Weighed down by more than a trillion dollars of student loan debt, millions of young Americans are struggling to find jobs their costly college educations were supposed to provide, which is why President Barack Obama is expected to announce Monday an expansion of current programs aimed at reducing the burdens of federal student loan borrowing.

The plan would broaden the number of young student loan debtors who would qualify for monthly payments capped at 10 percent of discretionary income under the “Pay As You Earn” (PAYE) program. Remaining debt for many of these borrowers also would be forgiven after 20 years for private sector workers and 10 years for government workers and employees of some nonprofit organizations.

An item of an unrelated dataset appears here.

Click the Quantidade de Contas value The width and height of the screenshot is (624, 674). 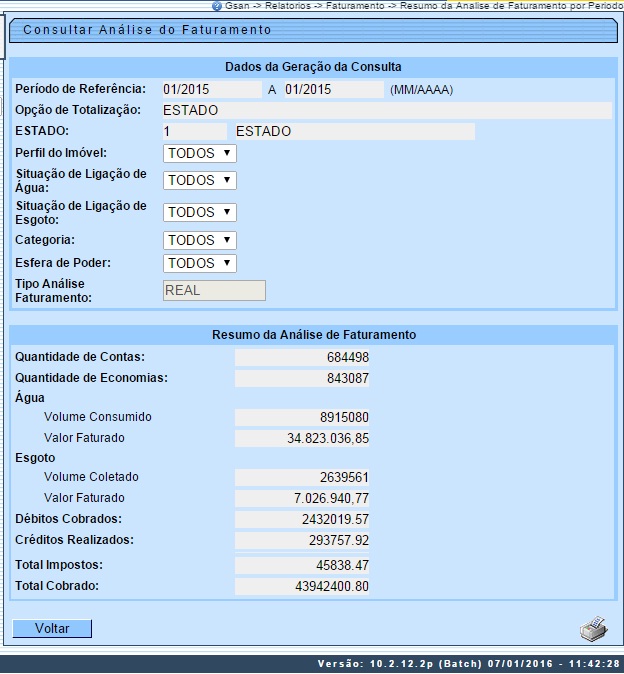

The details are similar to those outlined in the White House’s 2015 budget proposal (pdf) at a cost of $7.3 billion between 2015 and 2019. The president will be answering questions on Tuesday about student-loan relief submitted though the Tumblr microblogging site

Under the current five-year-old Income-Based Repayment Plan, federal student loans can be adjusted annually based on changes to income and family size and are capped at 15 percent of income after basic costs of living are paid, known as discretionary income.

Starting next month borrowers with financial hardship will be eligible for the 10-percent monthly repayment cap. Obama’s proposal would remove the financial hardship requirement.

Federal student loan debtors who began making debt payments after October 2007 are eligible for some debt forgiveness under the Public Service Loan Forgiveness program. Civil service agencies can also repay federal student loan debt as a recruitment and retention incentive.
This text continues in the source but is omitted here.